Profil d’emploi : Responsable de la mobilisation Jeunesse

Bonjour ! Qui es-tu ? Dominique

Quel est ton métier ? Je suis Responsable de la mobilisation jeunesse dans un organisme en Estrie

Depuis quand occupes-tu cet emploi ? Septembre 2013

Responsable de la mobilisation jeunesse, ça mange quoi en hiver  ?  Je coordonne un seul et gros projet qui s’appelle les Comités municipaux jeunesse. Les municipalités de Sherbrooke, de Magog et la MRC du Haut-Saint François voulaient impliquer les jeunes dans la prise de décisions au niveau municipal. Mon travail consiste d’abord à recruter des jeunes qui seraient intéressés à participer au projet. Je fais donc des tournées de classes dans les écoles secondaires de ces trois milieux! On jase de citoyenneté, on fait des ateliers pratiques…Je rencontre environ 1000 jeunes de 15-17 ans en un seul automne! Une fois que j’ai des jeunes intéressés, je dois les sélectionner. On fait alors un débat et une entrevue de sélection. J’ai près de 150 candidats pour seulement 40 places! Lorsque les participants sont choisis, on commence les formations. Pendant 4 mois, je collabore avec des étudiants-formateurs de l’Université de Sherbrooke pour que les jeunes apprennent comment fonctionne une municipalité, qu’ils se pratiquent à débattre et qu’ils maîtrisent les 2 thèmes que les municipalités ont choisis afin d’entendre leurs recommandations. Finalement, dans chaque milieu, une séance officielle a lieu à l’Hôtel de ville afin que les jeunes s’expriment sur les deux thématiques en question afin de formuler des recommandations claires à leurs vrais élus! Je fais donc de l’animation, de la gestion de groupe, des relations publiques et de la planification d’événements! Pour ceux que ça intéresse, cliquez ici !
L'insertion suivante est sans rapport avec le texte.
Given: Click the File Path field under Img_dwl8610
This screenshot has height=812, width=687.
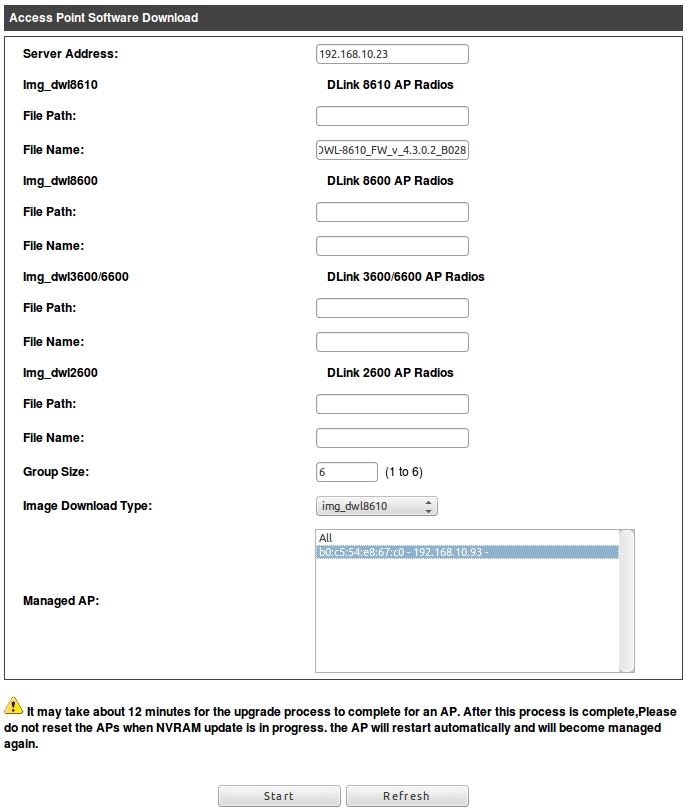Looking at the screenshot, I should pos(392,116).
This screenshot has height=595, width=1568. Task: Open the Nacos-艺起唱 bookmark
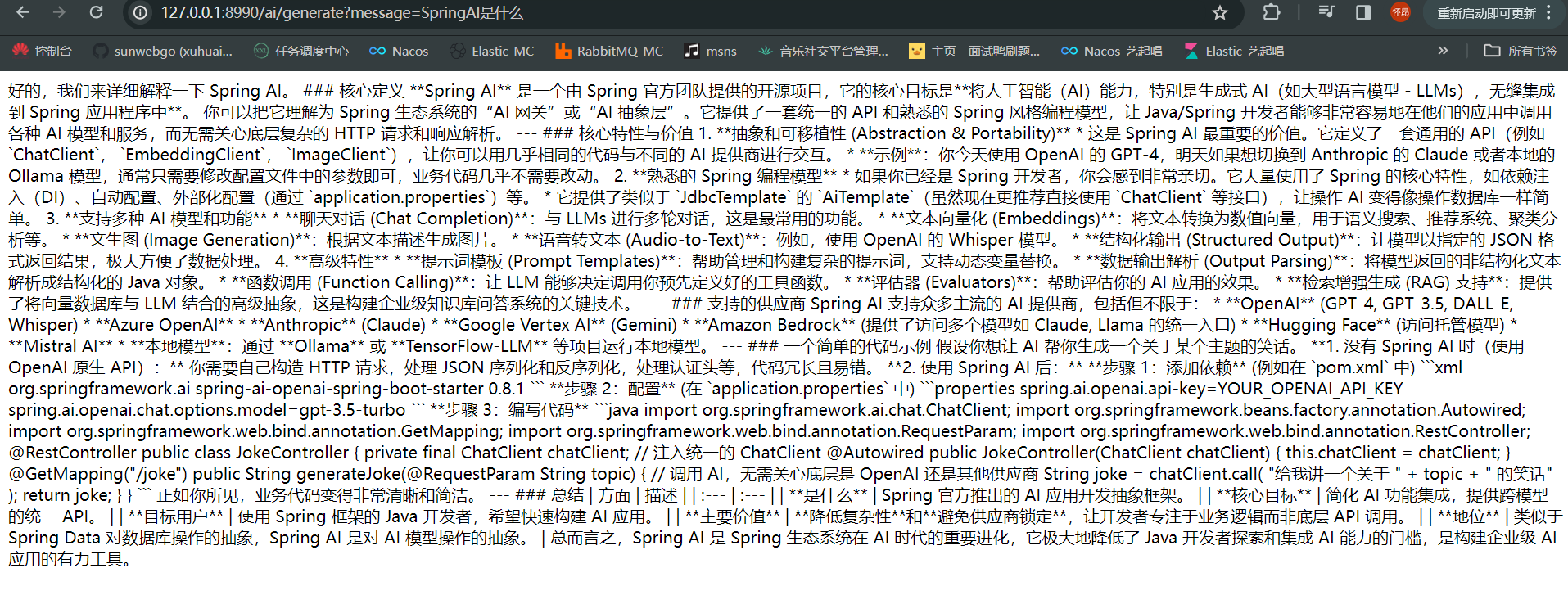1112,51
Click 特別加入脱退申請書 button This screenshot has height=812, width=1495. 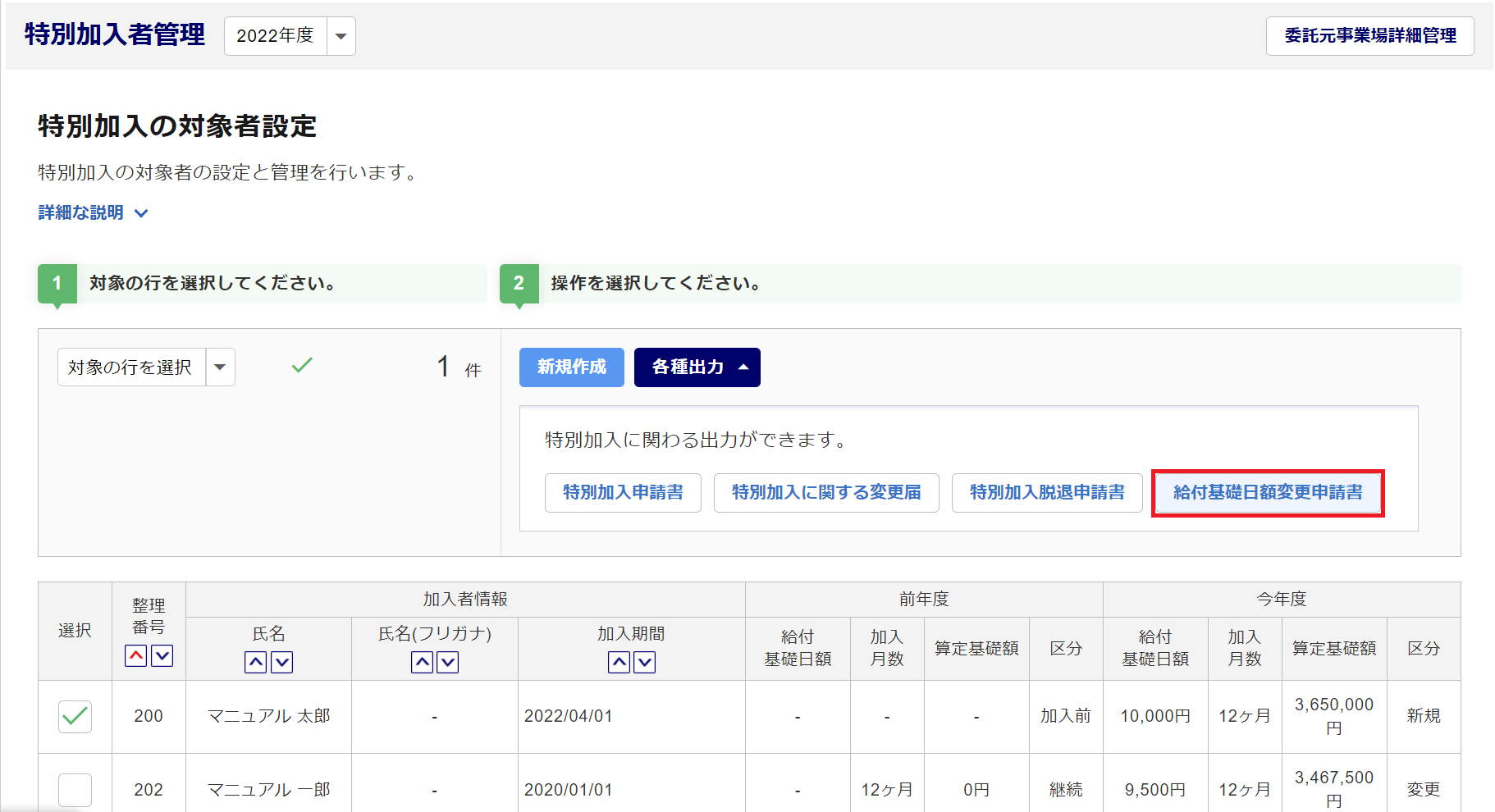coord(1046,492)
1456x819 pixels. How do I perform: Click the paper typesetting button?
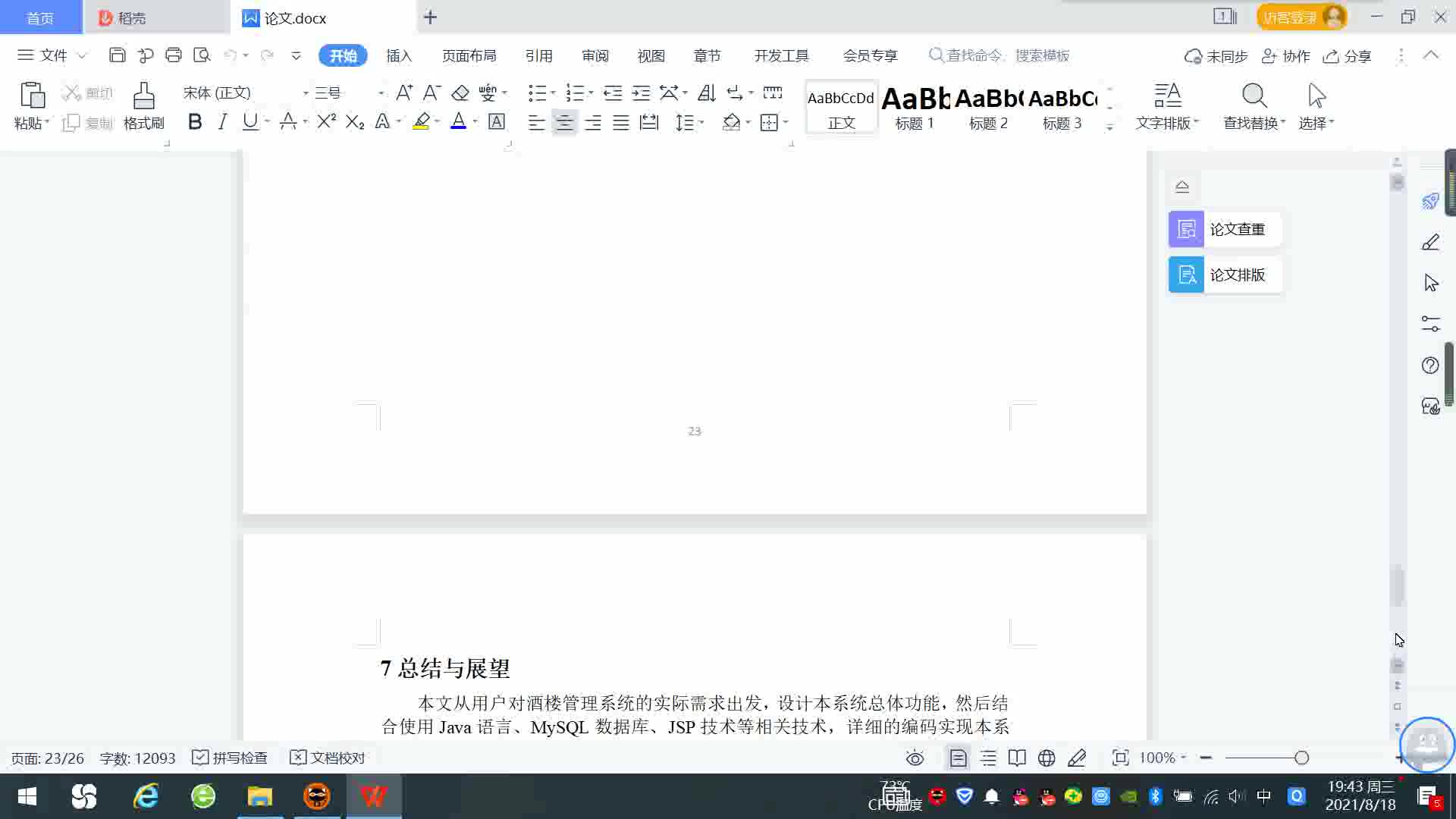(1224, 275)
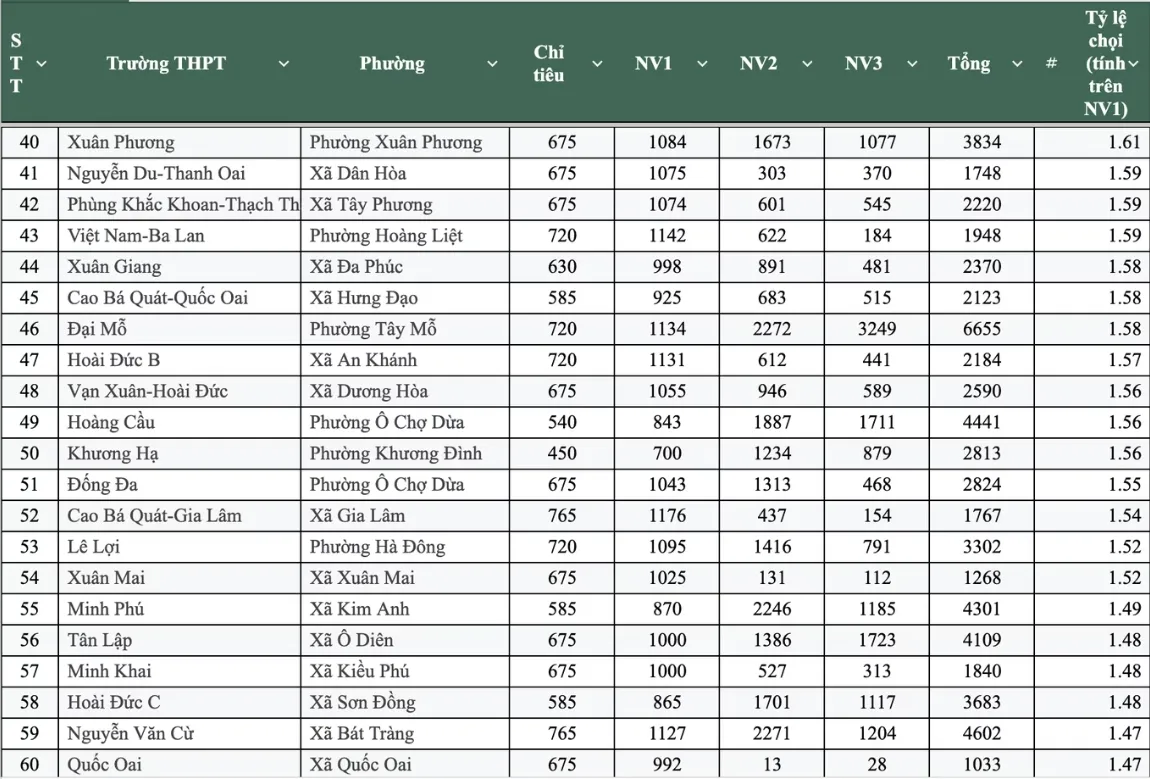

Qu’est-ce qui t’as amenée où tu es dans ton cheminement de carrière?  C’est clairement ma maîtrise en sciences politiques. Mon sujet de prédilection était le développement des compétences civiques chez les jeunes : comment amener les ados à vivre une première expérience citoyenne marquante qui va les influencer de manière positive pour leur engagement futur, en tant qu’adulte! Lorsque j’ai vu ce poste, j’ai tout de suite compris qu’il était fait sur mesure pour moi!

Quand tu étais petite, tu voulais faire quoi ? Je voulais être prof ou journaliste! C’est pas si mal! Je travaille dans un milieu scolaire et je crée des liens avec les élus municipaux dans trois milieux bien différents! Je ne me suis pas trop éloignée de mes premiers rêves!

Par quelles études ou formation es-tu passé pour arriver où tu es ? J’ai fait un baccalauréat en communications en politique et une maîtrise en sciences politiques à l’Université de Montréal. Je termine présentement un microprogramme en pédagogie à l’Université de Sherbrooke, ça me donne des outils!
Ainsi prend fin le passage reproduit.